-- Document passage --
########

Posted By George : February 24, 2017 5:41 pm

“So the independently produced movies now have a chance at a much bigger audience than they did before, even it’s only a life on streaming.”

Even with more readily accessible technology, you still need a good script, good actors, and a good director. And a director who understands human behavior, not just the technology. Those are still hard to come by.

I haven’t seen MOONLIGHT or LION, but they’ve been mentioned as great independent movies. They were not developed or made at any studio.

Posted By Greg Ferrara : February 25, 2017 10:31 am

I always try to see all the Best Pictures nominees before the Oscar’s but this year I failed pretty hard having only seen two, Hell or High Water and The Arrival. I’m very excited to see Moonlight though, which is next on my list.

Posted By George : April 20, 2017 6:13 pm

Sad news: Streaming and VOD crippling distributors of small independent films.

“With an explosion in so-called “peak TV” offered by cable and streaming services and a deluge of video-on-demand cinematic choices (to say nothing of Netflix’s ravenous appetite for feature films) each and every weekend offering the same kind of smaller-scale fare as the likes of Broad Green and Bleecker Street, it is harder than ever to get consumers to actually go to a movie theater to see something that isn’t a blockbuster.”

########

Entries on where items appear:
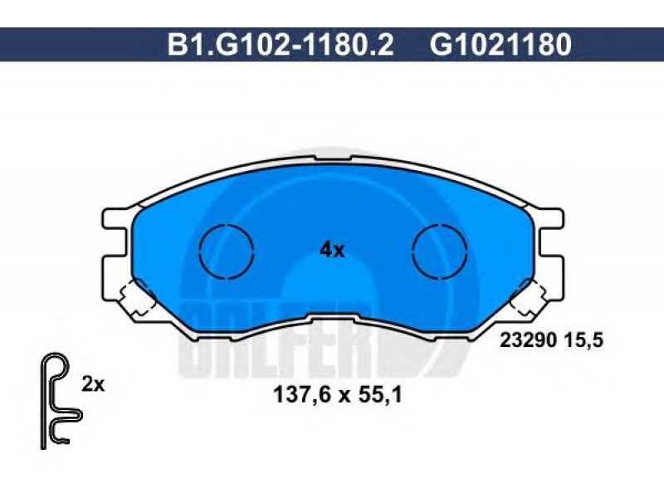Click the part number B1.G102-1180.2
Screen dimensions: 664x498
click(281, 45)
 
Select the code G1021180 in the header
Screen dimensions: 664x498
click(501, 45)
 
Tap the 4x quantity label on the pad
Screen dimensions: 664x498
click(332, 251)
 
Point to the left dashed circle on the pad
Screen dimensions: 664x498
click(226, 252)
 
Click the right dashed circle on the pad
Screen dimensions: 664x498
click(440, 252)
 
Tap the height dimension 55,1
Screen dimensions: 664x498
click(380, 396)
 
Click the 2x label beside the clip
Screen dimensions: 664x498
click(93, 384)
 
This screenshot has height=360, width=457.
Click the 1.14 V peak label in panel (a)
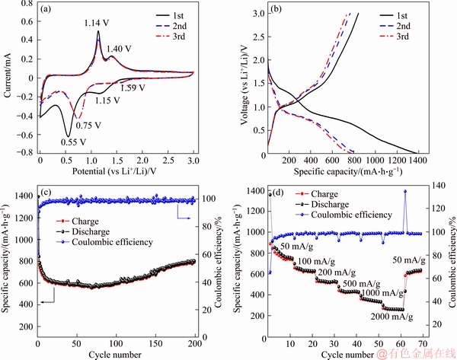98,22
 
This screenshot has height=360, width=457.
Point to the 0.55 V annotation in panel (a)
75,140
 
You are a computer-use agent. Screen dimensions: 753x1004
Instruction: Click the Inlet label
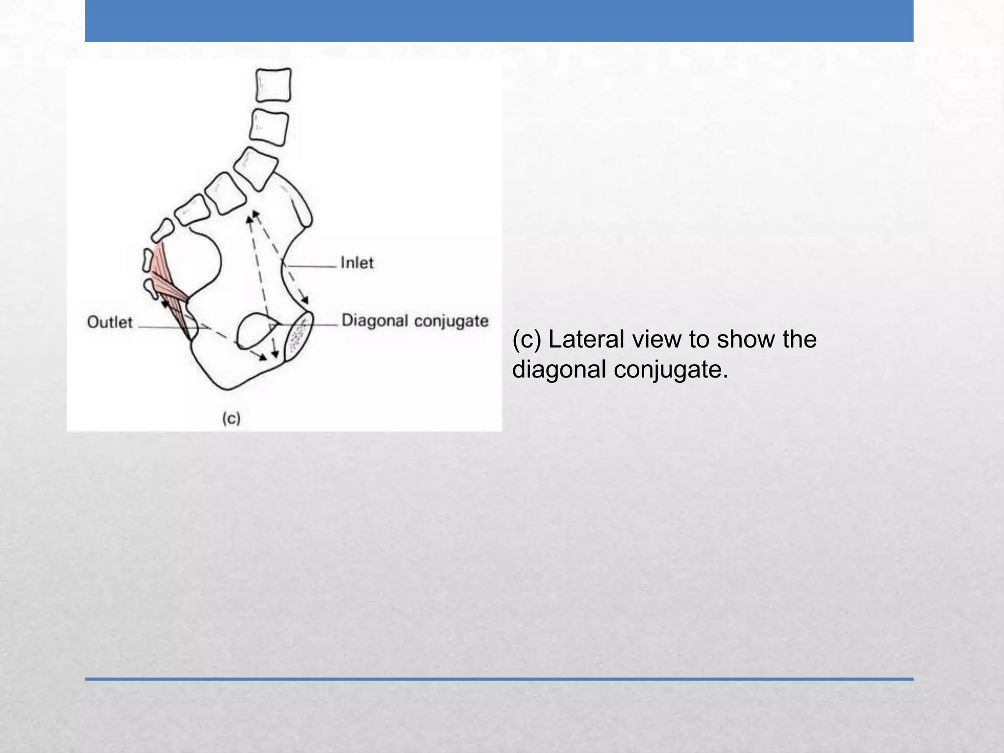[357, 263]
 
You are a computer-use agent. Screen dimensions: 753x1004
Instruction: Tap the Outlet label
[110, 322]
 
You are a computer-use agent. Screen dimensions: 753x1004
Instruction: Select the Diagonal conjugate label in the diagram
[415, 321]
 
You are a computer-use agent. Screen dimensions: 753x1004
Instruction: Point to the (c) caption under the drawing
[231, 418]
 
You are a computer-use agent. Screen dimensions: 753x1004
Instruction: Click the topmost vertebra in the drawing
[274, 85]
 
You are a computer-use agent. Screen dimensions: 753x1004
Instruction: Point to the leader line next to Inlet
[311, 267]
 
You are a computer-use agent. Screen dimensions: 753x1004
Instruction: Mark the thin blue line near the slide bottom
[499, 679]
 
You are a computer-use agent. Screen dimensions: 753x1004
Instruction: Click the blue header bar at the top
[499, 21]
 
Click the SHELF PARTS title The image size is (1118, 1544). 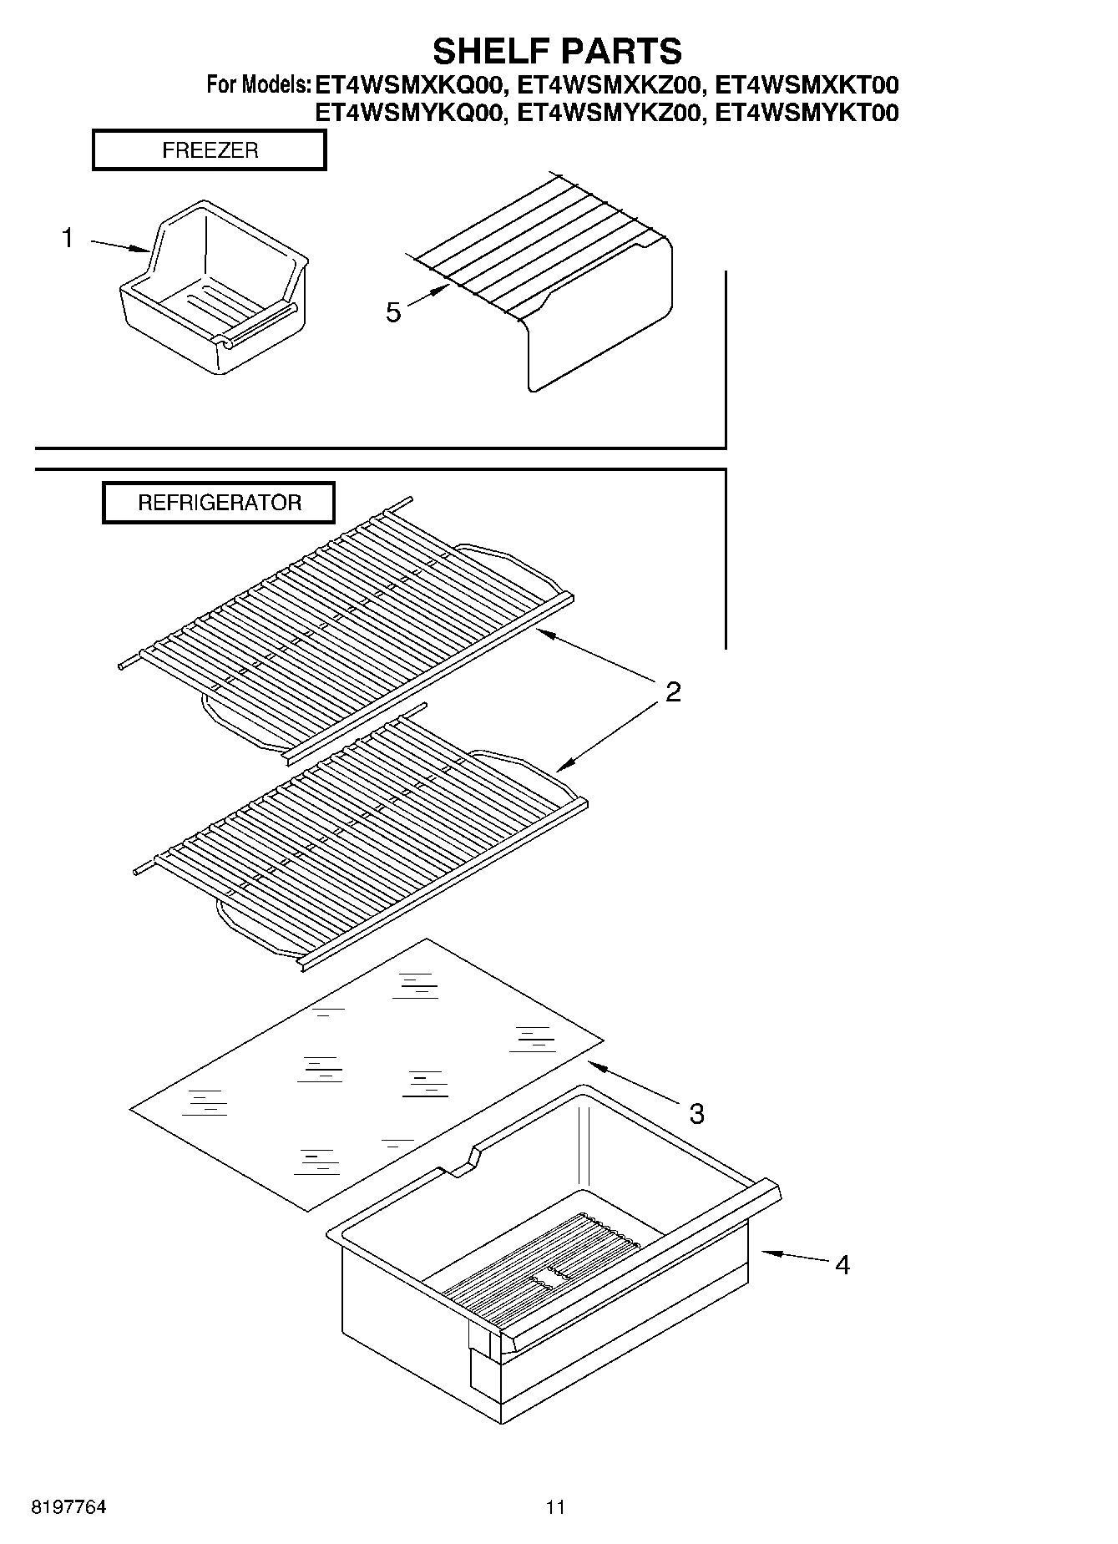(557, 51)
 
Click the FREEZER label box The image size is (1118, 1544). (210, 151)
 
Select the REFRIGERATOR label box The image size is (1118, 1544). (219, 503)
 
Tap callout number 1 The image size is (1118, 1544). (68, 239)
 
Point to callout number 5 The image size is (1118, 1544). (393, 312)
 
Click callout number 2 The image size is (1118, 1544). (673, 691)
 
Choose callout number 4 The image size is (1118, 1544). (842, 1265)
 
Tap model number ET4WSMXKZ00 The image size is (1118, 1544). (609, 85)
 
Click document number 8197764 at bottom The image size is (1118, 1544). (68, 1507)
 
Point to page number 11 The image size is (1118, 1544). (555, 1507)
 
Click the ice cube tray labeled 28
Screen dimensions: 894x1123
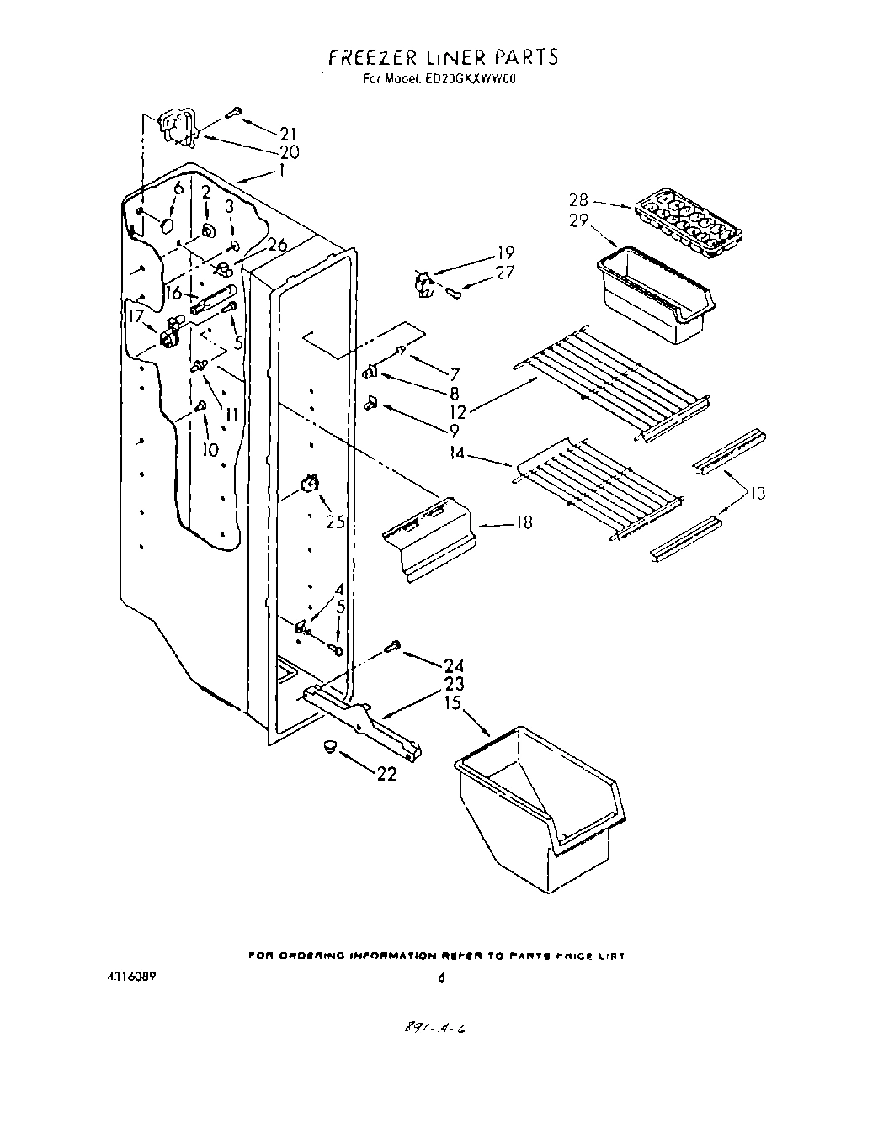point(690,223)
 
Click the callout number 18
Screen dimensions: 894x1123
point(523,523)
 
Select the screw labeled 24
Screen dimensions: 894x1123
point(391,647)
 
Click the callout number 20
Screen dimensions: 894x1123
point(289,152)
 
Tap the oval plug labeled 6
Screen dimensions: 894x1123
point(166,225)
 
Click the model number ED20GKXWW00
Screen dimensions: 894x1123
point(468,81)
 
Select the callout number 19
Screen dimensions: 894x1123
point(504,252)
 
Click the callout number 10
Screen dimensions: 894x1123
point(210,449)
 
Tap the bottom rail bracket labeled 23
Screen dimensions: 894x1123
point(362,718)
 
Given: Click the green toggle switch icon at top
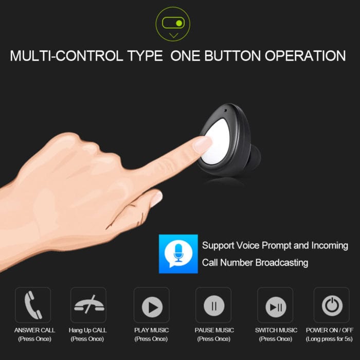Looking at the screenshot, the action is [x=173, y=23].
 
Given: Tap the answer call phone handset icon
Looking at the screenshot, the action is [x=33, y=305].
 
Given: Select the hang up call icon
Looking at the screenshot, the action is [x=89, y=305].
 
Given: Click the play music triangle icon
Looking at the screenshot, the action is [x=152, y=307].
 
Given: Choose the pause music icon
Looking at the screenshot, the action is [x=214, y=306].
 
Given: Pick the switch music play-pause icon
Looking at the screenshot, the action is [x=276, y=307].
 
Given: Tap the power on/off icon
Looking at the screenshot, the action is [x=332, y=306].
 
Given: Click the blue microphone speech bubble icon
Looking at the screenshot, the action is [x=178, y=254].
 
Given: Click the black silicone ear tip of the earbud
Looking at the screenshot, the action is [x=255, y=156].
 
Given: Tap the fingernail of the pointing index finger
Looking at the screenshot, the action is [x=203, y=144].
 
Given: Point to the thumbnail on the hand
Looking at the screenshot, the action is [x=156, y=199].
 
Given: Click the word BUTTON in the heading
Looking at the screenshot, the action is [x=232, y=56].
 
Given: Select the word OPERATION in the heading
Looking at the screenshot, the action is [x=305, y=56].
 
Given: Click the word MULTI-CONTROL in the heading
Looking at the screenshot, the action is [x=66, y=56].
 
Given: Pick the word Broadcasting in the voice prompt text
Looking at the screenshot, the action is [x=282, y=263].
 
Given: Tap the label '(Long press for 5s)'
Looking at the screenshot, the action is [x=329, y=339].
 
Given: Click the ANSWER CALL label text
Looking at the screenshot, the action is [x=34, y=330].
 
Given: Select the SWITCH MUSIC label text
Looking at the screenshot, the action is [x=276, y=330].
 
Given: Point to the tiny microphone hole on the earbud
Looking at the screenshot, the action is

########

-- To-do list --
**a)** In the comment thread, which two Best Picture nominees had Greg Ferrara seen before the Oscars?
**b)** Transcribe everything in the comment thread from "Even with more" down to "on my list.".
**c)** Summarize the comment thread in three sentences.

-- Solutions to the exercise --
**a)** Hell or High Water and The Arrival.

**b)**
Even with more readily accessible technology, you still need a good script, good actors, and a good director. And a director who understands human behavior, not just the technology. Those are still hard to come by.

I haven’t seen MOONLIGHT or LION, but they’ve been mentioned as great independent movies. They were not developed or made at any studio.

Posted By Greg Ferrara : February 25, 2017 10:31 am

I always try to see all the Best Pictures nominees before the Oscar’s but this year I failed pretty hard having only seen two, Hell or High Water and The Arrival. I’m very excited to see Moonlight though, which is next on my list.

**c)** George writes that even with more accessible technology, filmmakers still need a good script, good actors, and a director who understands human behavior, and he notes that MOONLIGHT and LION were not developed or made at any studio. Greg Ferrara says he saw only two Best Picture nominees before the Oscars this year and that Moonlight is next on his list. George later shares news that streaming and VOD are crippling distributors of small independent films, making it harder than ever to get people into theaters for anything that isn't a blockbuster.